━━━━━ Data ━━━━━
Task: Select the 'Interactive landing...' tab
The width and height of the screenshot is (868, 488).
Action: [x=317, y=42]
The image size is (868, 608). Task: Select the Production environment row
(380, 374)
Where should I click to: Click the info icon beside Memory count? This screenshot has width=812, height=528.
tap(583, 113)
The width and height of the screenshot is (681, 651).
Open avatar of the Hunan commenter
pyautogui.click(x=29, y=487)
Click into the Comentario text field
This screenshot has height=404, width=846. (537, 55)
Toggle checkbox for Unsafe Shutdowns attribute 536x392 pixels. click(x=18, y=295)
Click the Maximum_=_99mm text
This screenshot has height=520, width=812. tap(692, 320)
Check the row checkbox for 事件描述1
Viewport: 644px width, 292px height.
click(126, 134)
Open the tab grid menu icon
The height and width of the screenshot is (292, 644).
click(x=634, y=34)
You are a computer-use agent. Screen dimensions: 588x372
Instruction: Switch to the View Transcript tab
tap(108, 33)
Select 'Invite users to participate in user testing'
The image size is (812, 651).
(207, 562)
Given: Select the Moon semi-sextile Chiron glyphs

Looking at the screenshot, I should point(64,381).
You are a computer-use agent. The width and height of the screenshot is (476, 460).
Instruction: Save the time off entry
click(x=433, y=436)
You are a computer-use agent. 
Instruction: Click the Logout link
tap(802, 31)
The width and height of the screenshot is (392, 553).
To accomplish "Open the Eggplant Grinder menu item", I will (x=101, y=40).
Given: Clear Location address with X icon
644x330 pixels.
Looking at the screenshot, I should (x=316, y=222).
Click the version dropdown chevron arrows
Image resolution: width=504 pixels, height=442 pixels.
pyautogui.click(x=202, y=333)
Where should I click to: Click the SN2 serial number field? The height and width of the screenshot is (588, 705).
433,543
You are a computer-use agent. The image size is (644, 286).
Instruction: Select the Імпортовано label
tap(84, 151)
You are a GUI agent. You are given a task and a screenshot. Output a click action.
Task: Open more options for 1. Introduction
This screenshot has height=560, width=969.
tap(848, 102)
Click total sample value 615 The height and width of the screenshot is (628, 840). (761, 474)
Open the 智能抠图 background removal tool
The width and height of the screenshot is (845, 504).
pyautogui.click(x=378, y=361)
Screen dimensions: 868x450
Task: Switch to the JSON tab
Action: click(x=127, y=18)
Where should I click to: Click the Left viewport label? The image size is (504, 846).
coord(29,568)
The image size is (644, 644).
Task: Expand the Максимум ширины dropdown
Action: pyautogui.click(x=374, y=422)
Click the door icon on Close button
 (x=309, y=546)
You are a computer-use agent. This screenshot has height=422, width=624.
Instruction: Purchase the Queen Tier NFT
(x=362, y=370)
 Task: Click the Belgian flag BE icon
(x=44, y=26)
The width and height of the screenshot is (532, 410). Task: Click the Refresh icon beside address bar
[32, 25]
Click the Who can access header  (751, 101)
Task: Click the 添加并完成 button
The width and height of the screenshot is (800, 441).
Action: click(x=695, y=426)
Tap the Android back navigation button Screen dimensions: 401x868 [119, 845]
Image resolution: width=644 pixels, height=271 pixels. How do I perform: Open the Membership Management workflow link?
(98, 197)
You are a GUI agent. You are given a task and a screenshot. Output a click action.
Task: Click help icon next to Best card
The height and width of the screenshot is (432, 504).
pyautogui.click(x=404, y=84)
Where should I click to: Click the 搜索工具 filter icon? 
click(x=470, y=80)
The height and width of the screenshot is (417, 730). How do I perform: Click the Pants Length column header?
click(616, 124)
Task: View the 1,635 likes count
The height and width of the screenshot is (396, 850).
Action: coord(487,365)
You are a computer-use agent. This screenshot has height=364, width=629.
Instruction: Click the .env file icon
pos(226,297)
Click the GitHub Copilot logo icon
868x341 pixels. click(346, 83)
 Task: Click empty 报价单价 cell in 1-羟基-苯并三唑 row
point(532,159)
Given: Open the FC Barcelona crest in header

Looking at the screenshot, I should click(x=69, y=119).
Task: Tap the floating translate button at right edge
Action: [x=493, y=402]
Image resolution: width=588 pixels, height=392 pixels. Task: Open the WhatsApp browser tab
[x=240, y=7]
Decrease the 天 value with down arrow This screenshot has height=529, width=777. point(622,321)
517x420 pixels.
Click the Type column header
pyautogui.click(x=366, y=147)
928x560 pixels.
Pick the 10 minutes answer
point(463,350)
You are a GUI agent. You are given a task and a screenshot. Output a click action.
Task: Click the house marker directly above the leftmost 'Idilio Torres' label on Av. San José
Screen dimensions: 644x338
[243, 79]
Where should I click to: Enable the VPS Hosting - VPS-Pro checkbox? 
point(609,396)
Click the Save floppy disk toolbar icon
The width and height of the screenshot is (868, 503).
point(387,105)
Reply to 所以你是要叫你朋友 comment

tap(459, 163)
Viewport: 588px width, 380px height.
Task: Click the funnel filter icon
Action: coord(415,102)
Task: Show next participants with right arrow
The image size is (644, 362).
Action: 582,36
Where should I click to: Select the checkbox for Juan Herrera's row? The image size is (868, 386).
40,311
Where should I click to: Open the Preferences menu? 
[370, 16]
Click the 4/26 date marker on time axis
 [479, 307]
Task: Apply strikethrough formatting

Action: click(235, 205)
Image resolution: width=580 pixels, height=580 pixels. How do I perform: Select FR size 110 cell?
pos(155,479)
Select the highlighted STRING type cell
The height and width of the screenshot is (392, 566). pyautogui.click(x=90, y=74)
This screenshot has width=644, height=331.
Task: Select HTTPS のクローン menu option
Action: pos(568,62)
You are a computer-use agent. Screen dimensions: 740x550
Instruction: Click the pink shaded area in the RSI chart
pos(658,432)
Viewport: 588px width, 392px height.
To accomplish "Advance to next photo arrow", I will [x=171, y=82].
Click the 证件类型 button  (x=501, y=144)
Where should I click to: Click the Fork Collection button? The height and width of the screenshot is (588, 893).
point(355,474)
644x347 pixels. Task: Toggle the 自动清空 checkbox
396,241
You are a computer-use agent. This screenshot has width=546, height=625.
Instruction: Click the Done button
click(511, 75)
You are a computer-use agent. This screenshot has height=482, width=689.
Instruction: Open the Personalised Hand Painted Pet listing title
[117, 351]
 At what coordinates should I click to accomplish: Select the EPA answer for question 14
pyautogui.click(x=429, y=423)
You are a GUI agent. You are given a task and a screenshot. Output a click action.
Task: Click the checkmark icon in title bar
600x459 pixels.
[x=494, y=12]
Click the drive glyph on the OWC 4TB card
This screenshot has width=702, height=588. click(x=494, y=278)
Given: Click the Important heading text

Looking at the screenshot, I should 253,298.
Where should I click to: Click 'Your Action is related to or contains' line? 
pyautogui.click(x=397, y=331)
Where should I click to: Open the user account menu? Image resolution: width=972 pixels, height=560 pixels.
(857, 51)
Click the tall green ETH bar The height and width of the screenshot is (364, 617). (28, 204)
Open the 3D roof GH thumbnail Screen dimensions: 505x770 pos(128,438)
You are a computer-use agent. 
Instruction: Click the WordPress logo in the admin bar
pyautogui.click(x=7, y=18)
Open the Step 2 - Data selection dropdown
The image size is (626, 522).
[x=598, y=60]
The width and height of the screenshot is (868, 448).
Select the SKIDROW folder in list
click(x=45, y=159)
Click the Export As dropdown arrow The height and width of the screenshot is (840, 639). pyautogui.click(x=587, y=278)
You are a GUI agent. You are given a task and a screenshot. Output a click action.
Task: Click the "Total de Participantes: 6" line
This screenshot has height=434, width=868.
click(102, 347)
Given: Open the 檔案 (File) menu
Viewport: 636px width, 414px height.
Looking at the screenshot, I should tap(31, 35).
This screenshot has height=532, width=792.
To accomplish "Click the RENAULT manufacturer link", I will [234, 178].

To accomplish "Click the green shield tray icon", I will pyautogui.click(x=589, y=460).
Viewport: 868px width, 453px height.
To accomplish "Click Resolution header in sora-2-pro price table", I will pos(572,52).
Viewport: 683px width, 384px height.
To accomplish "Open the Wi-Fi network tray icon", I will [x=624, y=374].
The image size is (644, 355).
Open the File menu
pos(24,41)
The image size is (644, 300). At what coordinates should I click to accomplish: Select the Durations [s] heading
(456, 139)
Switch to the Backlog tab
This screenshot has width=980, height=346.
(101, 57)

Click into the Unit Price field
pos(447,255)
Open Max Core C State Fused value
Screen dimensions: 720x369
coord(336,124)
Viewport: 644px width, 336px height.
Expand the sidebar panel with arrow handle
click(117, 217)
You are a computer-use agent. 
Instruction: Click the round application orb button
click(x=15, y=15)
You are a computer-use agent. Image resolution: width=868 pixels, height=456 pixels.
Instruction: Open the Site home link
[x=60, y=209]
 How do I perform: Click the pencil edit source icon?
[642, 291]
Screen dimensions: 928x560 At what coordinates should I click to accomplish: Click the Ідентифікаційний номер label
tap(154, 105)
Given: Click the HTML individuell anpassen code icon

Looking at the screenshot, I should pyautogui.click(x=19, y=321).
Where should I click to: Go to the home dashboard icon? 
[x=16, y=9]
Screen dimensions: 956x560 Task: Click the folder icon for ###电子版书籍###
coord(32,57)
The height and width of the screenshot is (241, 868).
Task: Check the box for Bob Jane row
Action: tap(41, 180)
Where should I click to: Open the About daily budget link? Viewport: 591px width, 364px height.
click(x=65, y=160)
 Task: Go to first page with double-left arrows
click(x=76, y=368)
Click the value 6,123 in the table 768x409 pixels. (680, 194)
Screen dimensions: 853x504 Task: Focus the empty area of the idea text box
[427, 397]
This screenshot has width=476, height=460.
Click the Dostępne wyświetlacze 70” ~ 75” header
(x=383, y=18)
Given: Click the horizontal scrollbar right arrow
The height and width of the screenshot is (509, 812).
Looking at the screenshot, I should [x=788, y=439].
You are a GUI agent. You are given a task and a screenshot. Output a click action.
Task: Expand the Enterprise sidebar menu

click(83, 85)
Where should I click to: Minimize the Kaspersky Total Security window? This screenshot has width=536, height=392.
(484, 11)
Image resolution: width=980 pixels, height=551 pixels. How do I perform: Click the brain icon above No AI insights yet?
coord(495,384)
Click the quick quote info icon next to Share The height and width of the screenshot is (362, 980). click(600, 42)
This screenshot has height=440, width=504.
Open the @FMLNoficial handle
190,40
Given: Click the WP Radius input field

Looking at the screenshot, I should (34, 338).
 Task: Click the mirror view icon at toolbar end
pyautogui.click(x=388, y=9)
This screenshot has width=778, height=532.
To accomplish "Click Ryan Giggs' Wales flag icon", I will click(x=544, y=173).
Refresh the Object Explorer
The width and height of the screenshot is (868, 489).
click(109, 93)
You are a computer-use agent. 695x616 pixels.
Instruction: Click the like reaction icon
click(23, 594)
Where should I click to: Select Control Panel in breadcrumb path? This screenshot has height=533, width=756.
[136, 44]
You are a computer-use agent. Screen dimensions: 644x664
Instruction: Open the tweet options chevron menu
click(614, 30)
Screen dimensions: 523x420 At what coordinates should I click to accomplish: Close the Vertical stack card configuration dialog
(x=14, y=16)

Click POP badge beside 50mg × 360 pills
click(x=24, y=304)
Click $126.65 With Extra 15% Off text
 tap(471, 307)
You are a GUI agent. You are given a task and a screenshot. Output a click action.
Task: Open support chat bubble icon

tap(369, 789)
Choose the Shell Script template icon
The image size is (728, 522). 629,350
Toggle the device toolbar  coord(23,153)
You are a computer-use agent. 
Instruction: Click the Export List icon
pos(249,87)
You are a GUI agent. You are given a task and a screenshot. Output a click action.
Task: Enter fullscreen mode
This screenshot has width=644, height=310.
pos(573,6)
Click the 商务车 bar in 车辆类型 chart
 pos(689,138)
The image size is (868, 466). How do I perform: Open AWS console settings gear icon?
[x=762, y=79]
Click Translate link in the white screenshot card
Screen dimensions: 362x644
━━━━━
_What is being asked_
Show the lines of the data that hold the word "will".

_Task solution_
To accomplish "Open the Eggplant Grinder menu item", I will (x=101, y=40).
To accomplish "Advance to next photo arrow", I will [x=171, y=82].
To accomplish "Click the RENAULT manufacturer link", I will [234, 178].
To accomplish "Click the green shield tray icon", I will pyautogui.click(x=589, y=460).
To accomplish "Click Resolution header in sora-2-pro price table", I will pos(572,52).
To accomplish "Open the Wi-Fi network tray icon", I will [x=624, y=374].
To accomplish "Click Ryan Giggs' Wales flag icon", I will click(x=544, y=173).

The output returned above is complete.